Selbstverständlich muss auch angesichts der dramatisch veränderten Sicherheitslage überprüft werden, ob der Schutzbedarf staatlicher Einrichtungen, Institutionen und kritischer Infrastruktur sichergestellt ist. Nach unserer Einschätzung enthält das IFG die notwendigen Vorschriften zum Schutz der berechtigen staatlichen Sicherheitsbelange, die den Schutz seit zwanzig Jahren ausnahmslos gewährleistet haben. Überprüft werden müssen aber Veröffentlichungspflichten in den Spezialgesetzen etwa zu kritischen Infrastrukturen angesichts einer hybriden Bedrohungslage, da sich hier möglicherweise heute veränderte Einschätzungen ergeben müssen. In Zeiten einer komplexen Bedrohungslage von innen und von außen wollen wir die staatliche Resilienz erhöhen und dem besonderen Schutzbedarf bestimmter Bereiche wie dem der Kritischen Infrastruktur, der Spionageabwehr, der Terrorismusbekämpfung oder auch der wissenschaftlichen Forschung stärker Rechnung tragen.
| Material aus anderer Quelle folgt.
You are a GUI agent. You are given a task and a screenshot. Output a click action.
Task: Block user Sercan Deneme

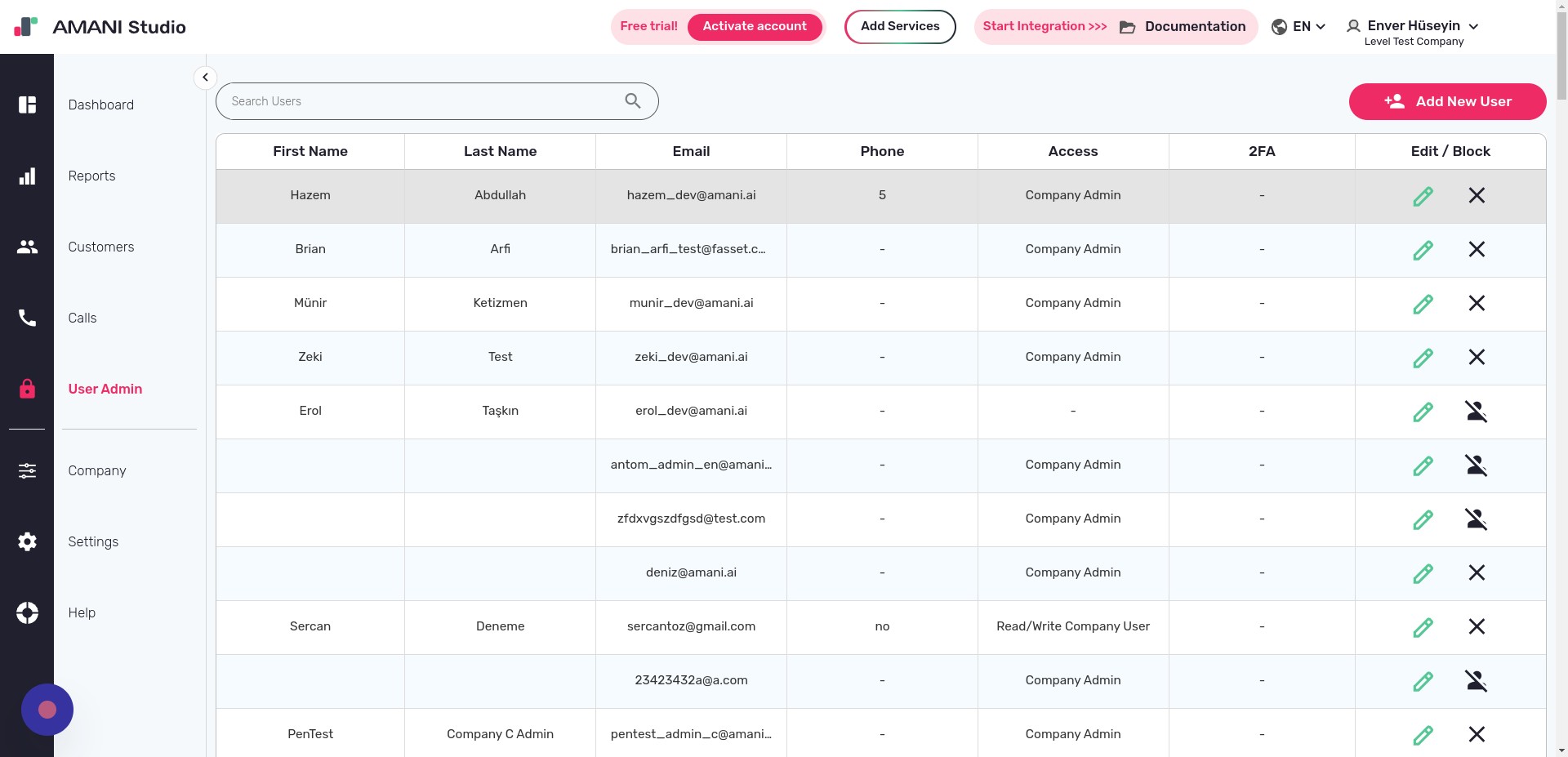(x=1476, y=626)
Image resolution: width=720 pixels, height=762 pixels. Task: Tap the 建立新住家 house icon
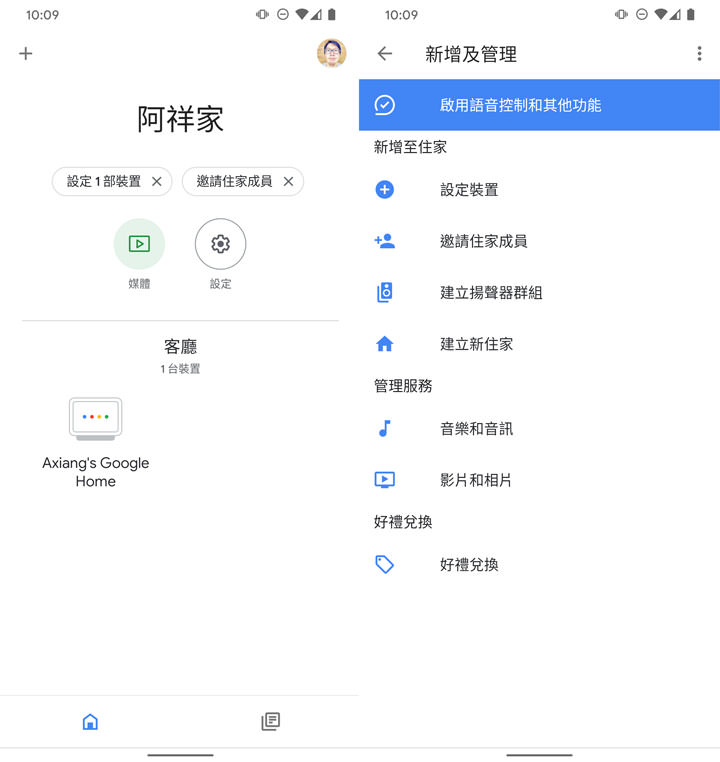coord(385,344)
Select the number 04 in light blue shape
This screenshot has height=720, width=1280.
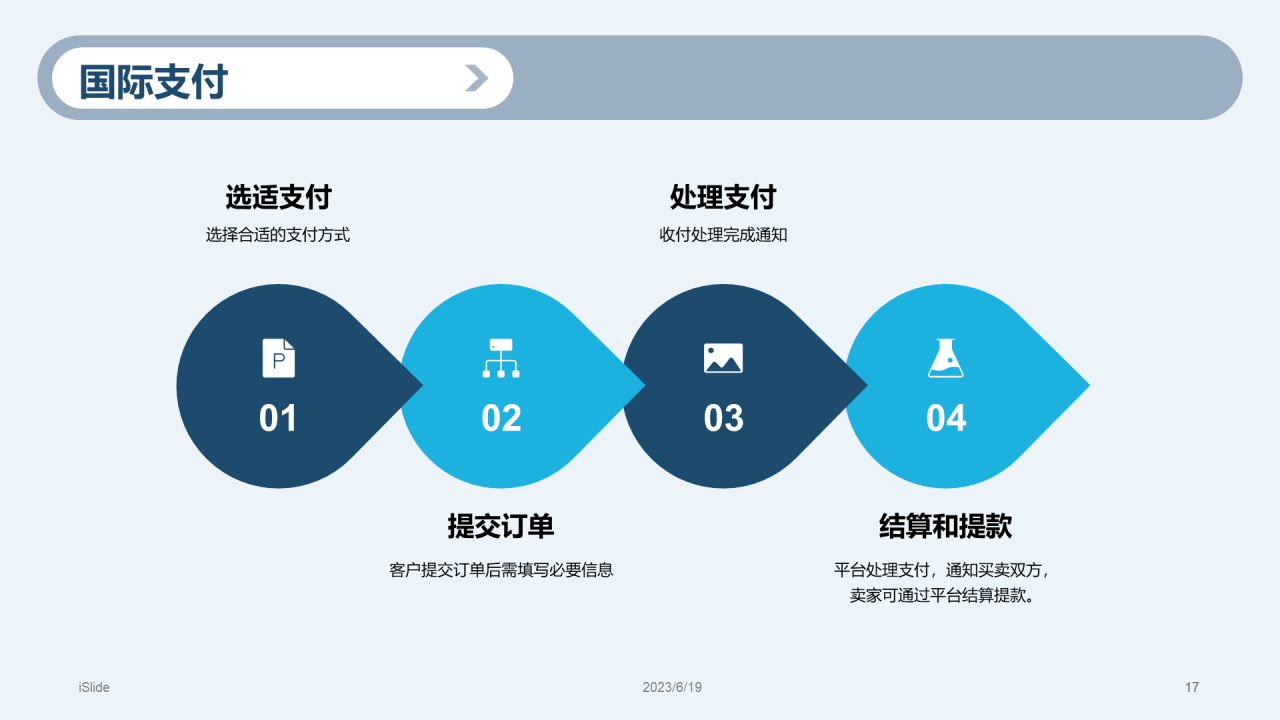(x=946, y=418)
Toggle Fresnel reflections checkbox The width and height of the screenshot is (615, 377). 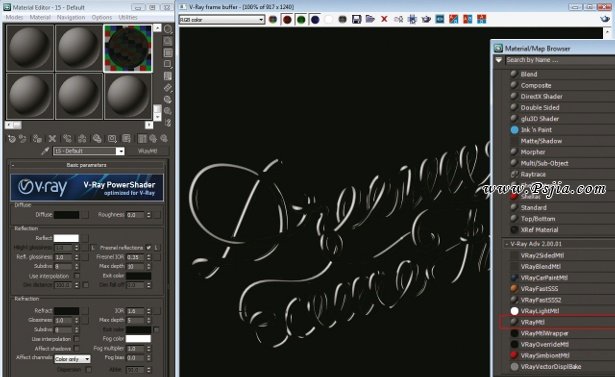click(x=148, y=248)
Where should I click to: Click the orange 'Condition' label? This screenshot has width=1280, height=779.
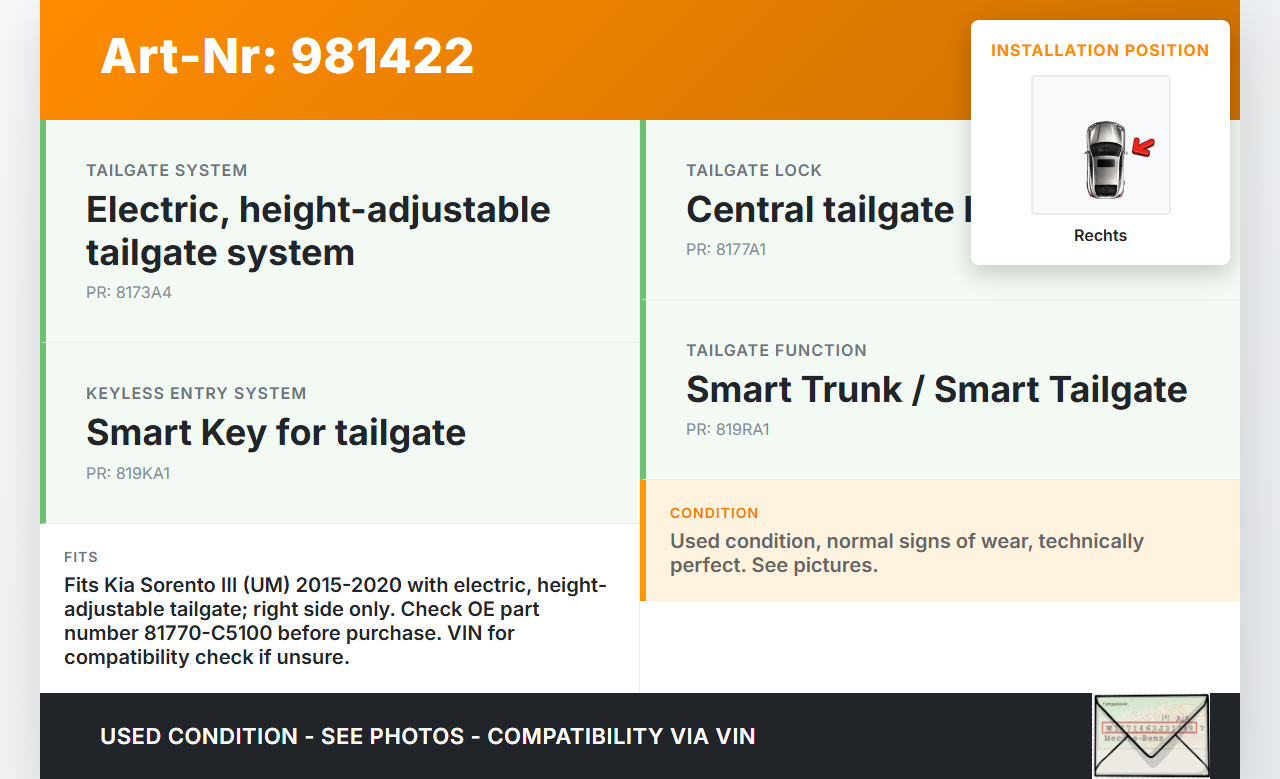tap(714, 513)
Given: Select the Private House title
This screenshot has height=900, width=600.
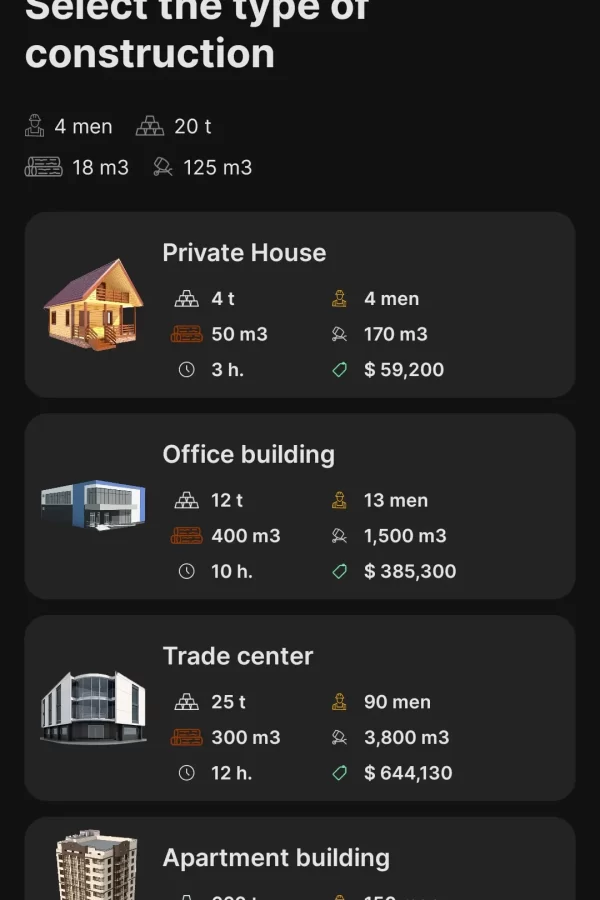Looking at the screenshot, I should point(244,253).
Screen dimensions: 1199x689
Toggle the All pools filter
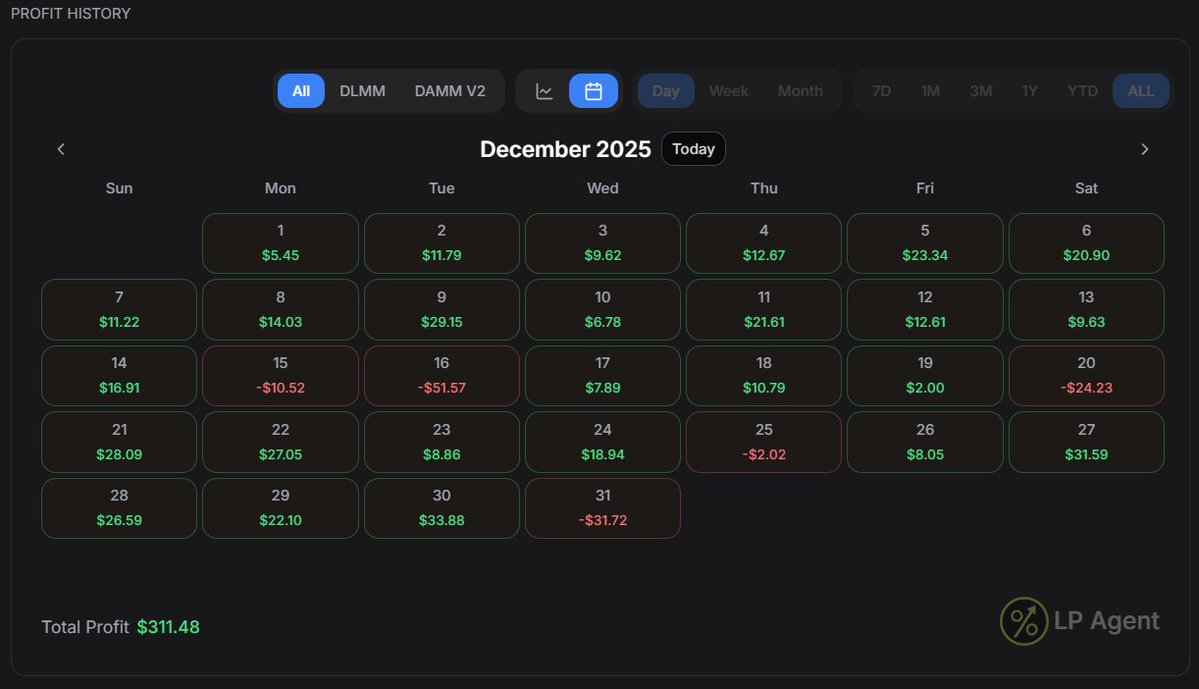(x=301, y=90)
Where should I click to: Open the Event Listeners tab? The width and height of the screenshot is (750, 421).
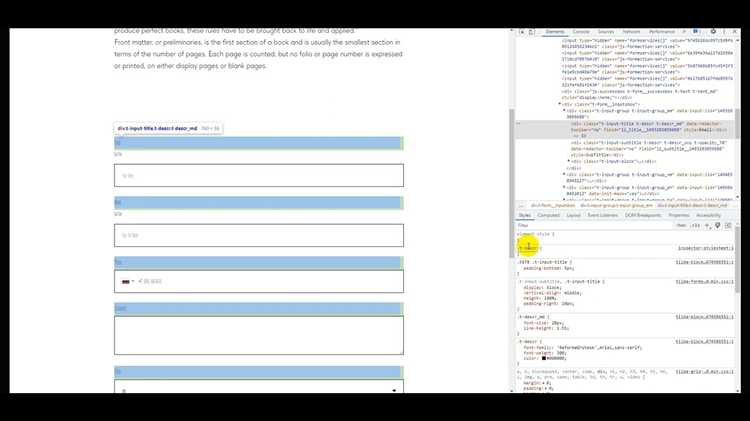pyautogui.click(x=602, y=215)
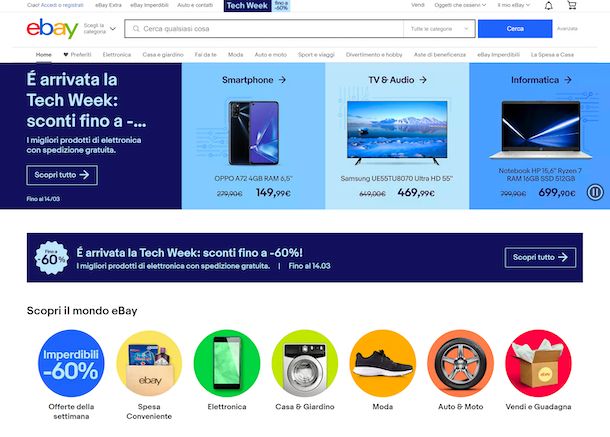Open the Vendi e Guadagna box icon

pos(538,363)
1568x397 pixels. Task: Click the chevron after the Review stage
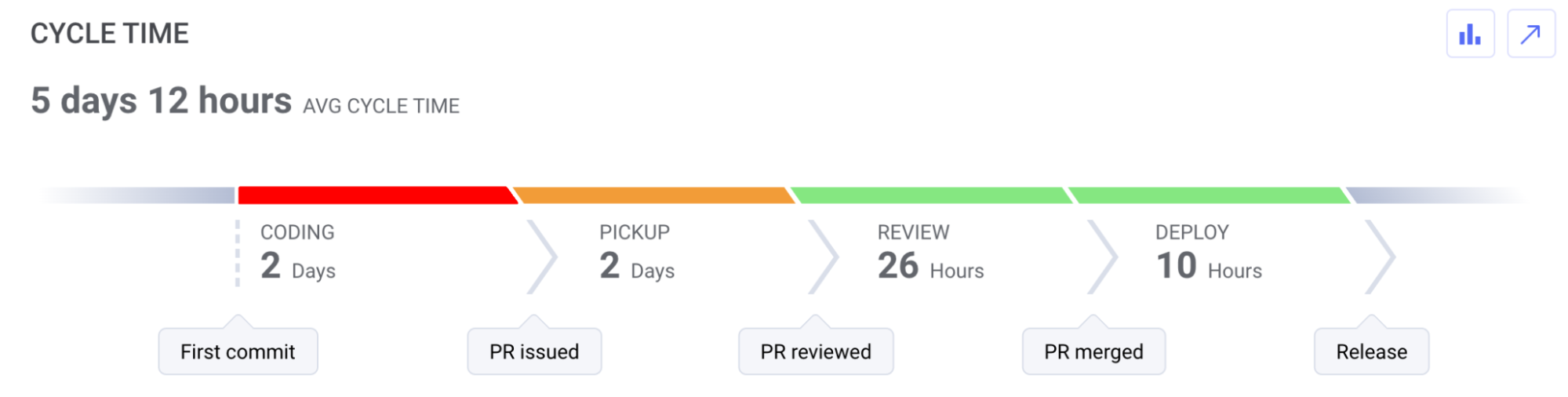coord(1102,257)
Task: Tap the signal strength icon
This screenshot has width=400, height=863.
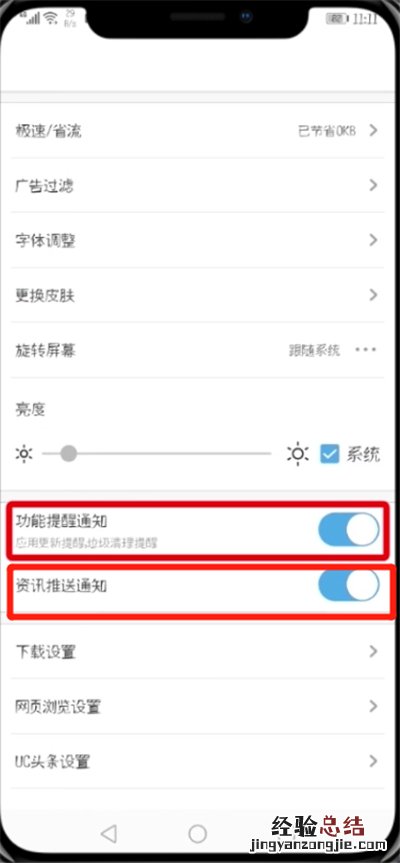Action: pyautogui.click(x=33, y=18)
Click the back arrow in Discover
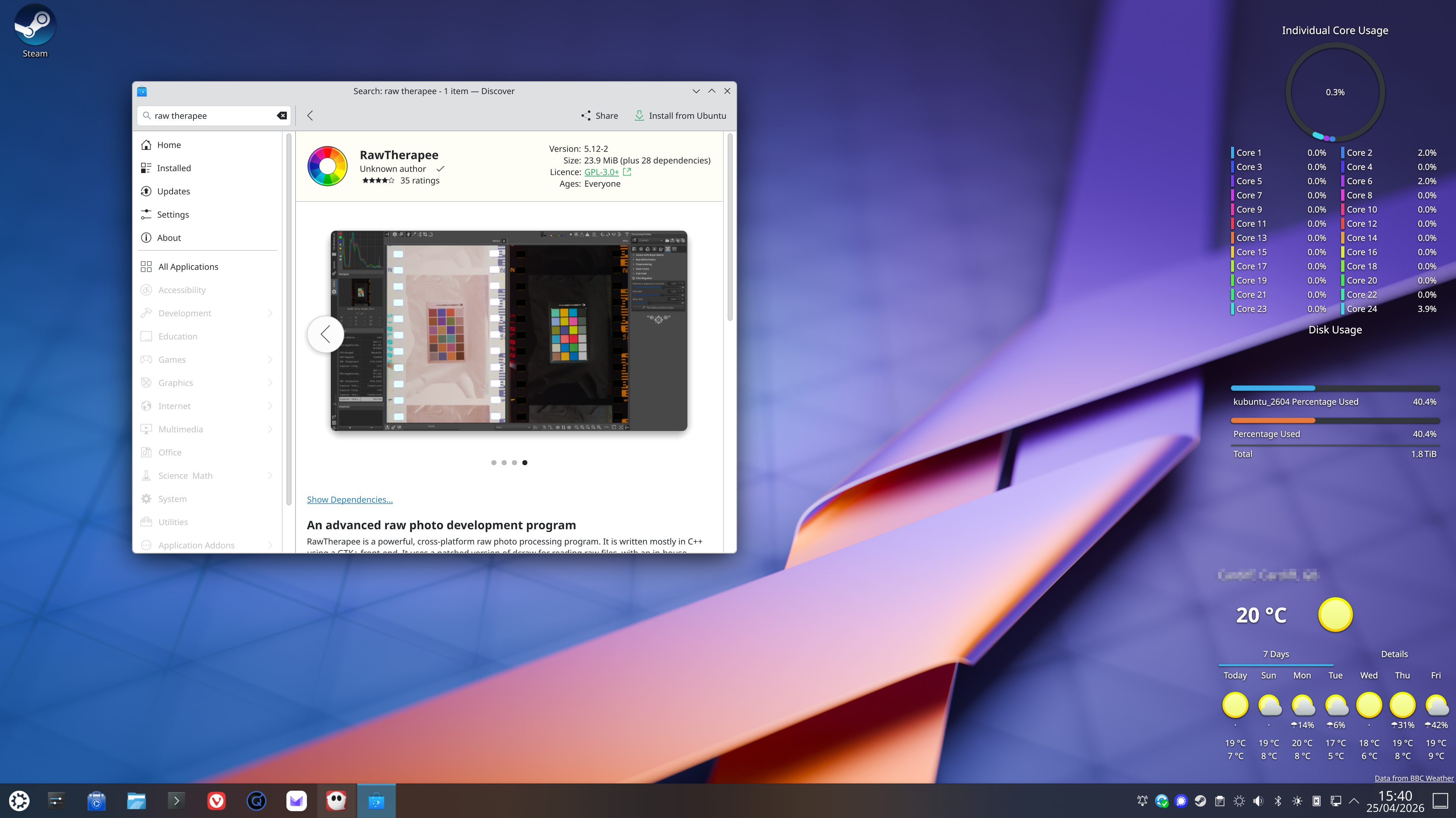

Insofern sind Änderungen nach 20 Jahren an einem veralteten Gesetz in einer drastisch veränderten Welt normal und angemessen und bieten keinerlei Grund für Unterstellungen, Hysterie oder Verschwörungstheorien.

Selbstverständlich soll es nicht zu einer Reduzierung der bestehenden Auskunftsansprüche für Bürgerinnen und Bürger, für Presse und Zivilgesellschaft kommen – dafür wird sich die SPD-Fraktion definitiv mit ganzer Kraft einsetzen. 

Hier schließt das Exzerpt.